● **ИЗВЛЕЧЁННЫЙ ТЕКСТ**:
···
Читаем Стежки, дороги, простор полностью

Хорошо это — иметь на чужбине друга, с который ты рад был встречаться дома и который теперь, в свою очередь, рад быть хозяином. Товарищи в болгарском Союзе писателей сами догадались или, может, Босев им подсказал пожалеть меня (приехал впервые, а повидал мало), дали на два дня «Волгу» с молоденьким шофером, а в дорогу со мной поехал Найден Вылчев, добрый друг нашей литературы.

В Найденовой деревне Брестовица. Его старенькая майка поехала на поминки в другое село, и мы походили по пустому, прохладному и мило запущенному домику, посмотрели на огороде, как принялась посаженная Найденом черешня, нацедили в погребе из огромной бутыли в бутылку виноградной ракии и поехали дальше.

С дядей Найдена, пока племянник куда-то отлучался, и я поговорил через забор на двух языках сразу. Что вот, видите, живем себе в деревне, и это, конечно, не София (он). Однако и в деревне оно, знаете... (я). Ну, и так далее. А рядом играл с мячиком дядькин внучек, быстрый Мишо.

В дороге перекусывали на ходу. Теплый хлеб, круглую буханку которого гостю дала через низенький забор дядина невестка, крашеные, еще пасхальные яйца, найденные в маминой кухне, какое-то вкусное, душистое зельице, сорванное в огороде, ну и ракия, которую мы по очереди (без шофера, известно) потягивали из бутылки.

Две недоспанные ночи, в Толбухине и Софии, и день этот, особенно после обеда, был тяжелым. Так некстати в таком путешествии!.. Горы, зеленые Балканы, размах долин, плевенская равнина. Город Ловеч, где мы обедали, а потом Плевен с его скобелевщиной — все это я видел не сквозь дремоту даже, а сквозь неумолимый натиск сна, который прямо-таки надвигал веки на глаза.

А все ж и в домике, где останавливался Александр II, и в парке, на горе, где в листве томно стенало невидимое множество голубей, и в «костнице» с кучами давно пробитых человеческих черепов — всюду в памяти было и то, что делал этот самый царь-освободитель и его доблестные генералы немного раньше, в 1863—1864 годах, в восставшей Белоруссии, Литве и Польше...

Вечером мы ездили со своей дачи в Тырново. Покупали на бессонном базарчике зеленый чеснок, лук и «репички» — редиску. Потом ходили вдвоем с Найденом по старым, очень крутым, и новым, тоже необычным, улицам. С улицы слушали, как наши, советские туристы пели «Катюшу» в ресторане, который круто торчит над обрывом долины, звездно красивой в пестроте огней, под шум воды в стремительной Янтре. Равнинному человеку, мне даже боязно было, что те домики — огоньки на склонах — могут попадать и полетят, как звезды...

Город, в котором сколько хочешь местных художников может спокойно прятаться среди художников приезжих, отлынивая «от задач современности», сто лет рисуя экзотику целого и особенно уголков.

Вспоминается вчерашний Ловеч. Даже не город, а мост, «единственный такой в Болгарии». На мосту по обе стороны — лавки и лавчонки. Не о таком ли мечтал Манилов? А сверх его мечты — еще парикмахерская на мосту, метра два кубатурой, однако все равно не так себе, не лишь бы какая, а «Фигаро».
···
[Записи о том, где расположены элементы]
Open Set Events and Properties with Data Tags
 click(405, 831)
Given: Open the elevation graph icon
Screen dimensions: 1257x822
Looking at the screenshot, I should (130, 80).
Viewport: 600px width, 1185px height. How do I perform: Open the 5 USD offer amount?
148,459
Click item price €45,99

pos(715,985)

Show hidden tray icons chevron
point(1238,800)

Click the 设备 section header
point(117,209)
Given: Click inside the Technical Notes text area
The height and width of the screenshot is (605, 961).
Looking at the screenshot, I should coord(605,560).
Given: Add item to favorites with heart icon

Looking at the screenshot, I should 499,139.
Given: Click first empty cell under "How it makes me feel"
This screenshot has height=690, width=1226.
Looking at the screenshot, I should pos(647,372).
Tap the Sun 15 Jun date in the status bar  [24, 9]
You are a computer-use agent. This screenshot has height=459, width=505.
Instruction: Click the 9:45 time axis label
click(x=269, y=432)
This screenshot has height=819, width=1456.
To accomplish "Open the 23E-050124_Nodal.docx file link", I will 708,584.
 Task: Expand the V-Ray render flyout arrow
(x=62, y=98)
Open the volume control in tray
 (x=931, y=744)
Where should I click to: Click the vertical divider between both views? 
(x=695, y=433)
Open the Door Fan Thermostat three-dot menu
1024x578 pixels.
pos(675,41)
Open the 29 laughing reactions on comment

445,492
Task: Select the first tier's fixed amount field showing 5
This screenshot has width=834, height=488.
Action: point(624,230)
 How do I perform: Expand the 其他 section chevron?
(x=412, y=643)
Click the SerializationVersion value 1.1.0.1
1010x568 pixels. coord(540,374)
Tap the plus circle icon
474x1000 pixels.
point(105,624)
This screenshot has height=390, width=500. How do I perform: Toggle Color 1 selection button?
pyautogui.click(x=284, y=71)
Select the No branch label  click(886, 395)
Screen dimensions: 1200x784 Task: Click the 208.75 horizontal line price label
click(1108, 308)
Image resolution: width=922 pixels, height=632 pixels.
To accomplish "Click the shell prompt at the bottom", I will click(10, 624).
···
● **НАБОР ЗАДАНИЙ**:
- 1) Ответьте на вопросы по тексту о поездке по Болгарии:
(а) Как зовут внука дяди Найдена?
(б) В каком городе путешественники обедали?
(в) Какую песню пели советские туристы в ресторане в Тырнове?
- 2) Продублируйте дословно отрывок из текста о поездке по Болгарии: начните с места, где стоят слова "А все ж и в", и закончите после слов "полетят, как звезды...".

● **РЕШЕНИЯ ЗАДАНИЙ**:
- 1)
(а) Мишо.
(б) В Ловече.
(в) «Катюшу».

- 2)
А все ж и в домике, где останавливался Александр II, и в парке, на горе, где в листве томно стенало невидимое множество голубей, и в «костнице» с кучами давно пробитых человеческих черепов — всюду в памяти было и то, что делал этот самый царь-освободитель и его доблестные генералы немного раньше, в 1863—1864 годах, в восставшей Белоруссии, Литве и Польше...

Вечером мы ездили со своей дачи в Тырново. Покупали на бессонном базарчике зеленый чеснок, лук и «репички» — редиску. Потом ходили вдвоем с Найденом по старым, очень крутым, и новым, тоже необычным, улицам. С улицы слушали, как наши, советские туристы пели «Катюшу» в ресторане, который круто торчит над обрывом долины, звездно красивой в пестроте огней, под шум воды в стремительной Янтре. Равнинному человеку, мне даже боязно было, что те домики — огоньки на склонах — могут попадать и полетят, как звезды...